With a pipet of irony, Montgomery (Eric Scherrer) reveals that accidental brilliance can save humanity from something more dangerous than atomic weapons. Do IQ and social adjustment correlate? Coffey challenges the audience here, with Scherrer adding multiple doses of off-color humor. An epic breech of the forth wall brings Montgomery’s addition to the annals invention to bear, assisted by a low-tech Rube Goldberg machine.
Oft-noted local performance artists Sarah Ann Mellstrom and Ben Yela have serially trounced happily in the indie theatre scene and continue their proficiency here by grounding this play with well-rounded and interesting mannerism and movement. Yela, touting the exploits of Nikola Tesla’s seminal inventions that transformed the possibilities of transporting electricity without insulated wires, takes his character toward comedic lunacy.
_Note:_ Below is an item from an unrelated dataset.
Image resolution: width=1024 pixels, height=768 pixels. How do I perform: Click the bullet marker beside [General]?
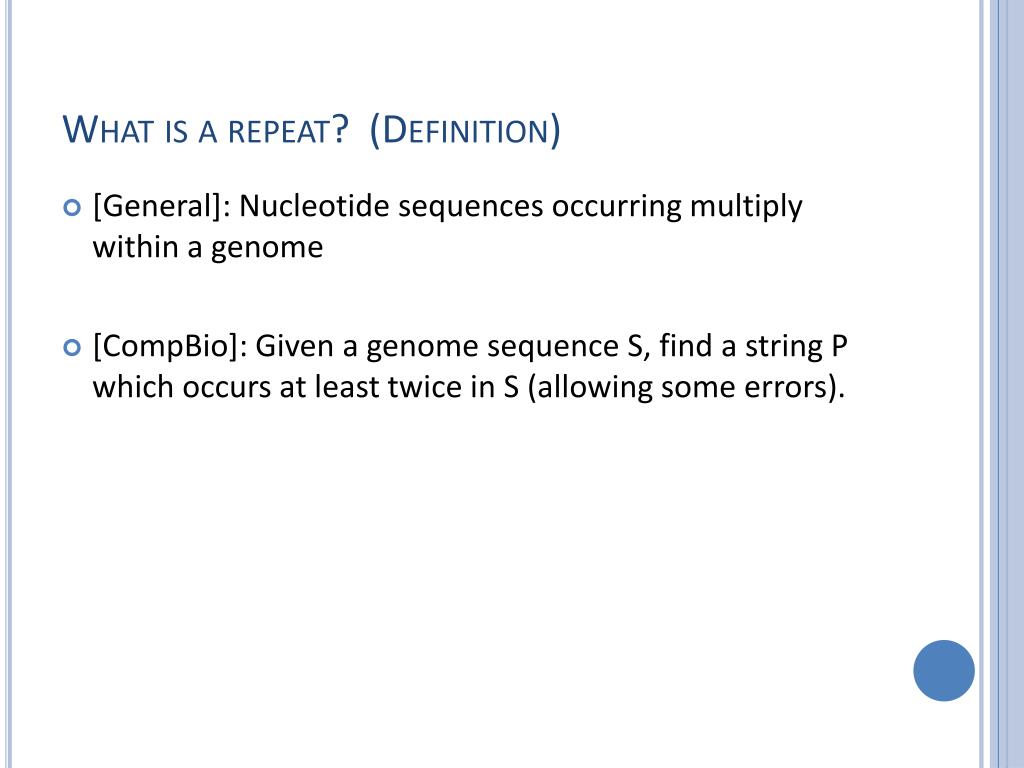point(70,208)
We learn even the best ideas can threaten powerful interests and be suppressed at the expense of humanity.
Introducing synchronicity, Einstein (Mellstrom) opens our thoughts to the possibility of natural harmony, even among objects of obvious discord. In the process, Einstein settles the debate of the solubility of geekiness and cool.
Fruition of a Delusion brings Cooperative Performance Milwaukee together with students of Marquette U’s school of engineering. With that arrangement come some fancy toys to digitally assist the production. The school’s visualization lab gives the production a virtual set, a 3D projected environment (Chris Larkee) that turns a 4 x 15 alcove into a 1,550 square foot foyer. Imagine a video game transplanted out of a television set.
A live music ensemble provides the soundtrack for most of the musical numbers and scene interludes. Julianne Frey gives direction for Elizabeth Smith, Scherrer, Lizzy Biermann (Arrangement), Matthew Mueller to play the tunes live.
Rattle and Roam
Fruition of a Delusion tumbles through a rambling and prolix script relying heavily of the random access memory of Corkins, and the rest of the ensemble, to sharply deliver a succession of quip and obscure references to pop culture, philosophy, science factoids and terminology. In this task the ensemble passes the test, switching between the script and movement choreography (Daniel Burkeholder) with ease.
The costume design (Colby Breyfogle) follows the nontraditional casting, offering non-sequitur interpretations of style sense exuded by the scientists’ portrayed. Sydonia Lucchesi saw to the stage management.
Fruition of a Delusion is performed in the 3D Visualization lab of the Marquette University Opus School of Engineering, on the corner 16th and Wisconsin Ave. with remaining performances Friday February 17th and Saturday the 18th at 8p, and Friday February 24th at 8p, and closing the 25th with performances at 3p and 8p.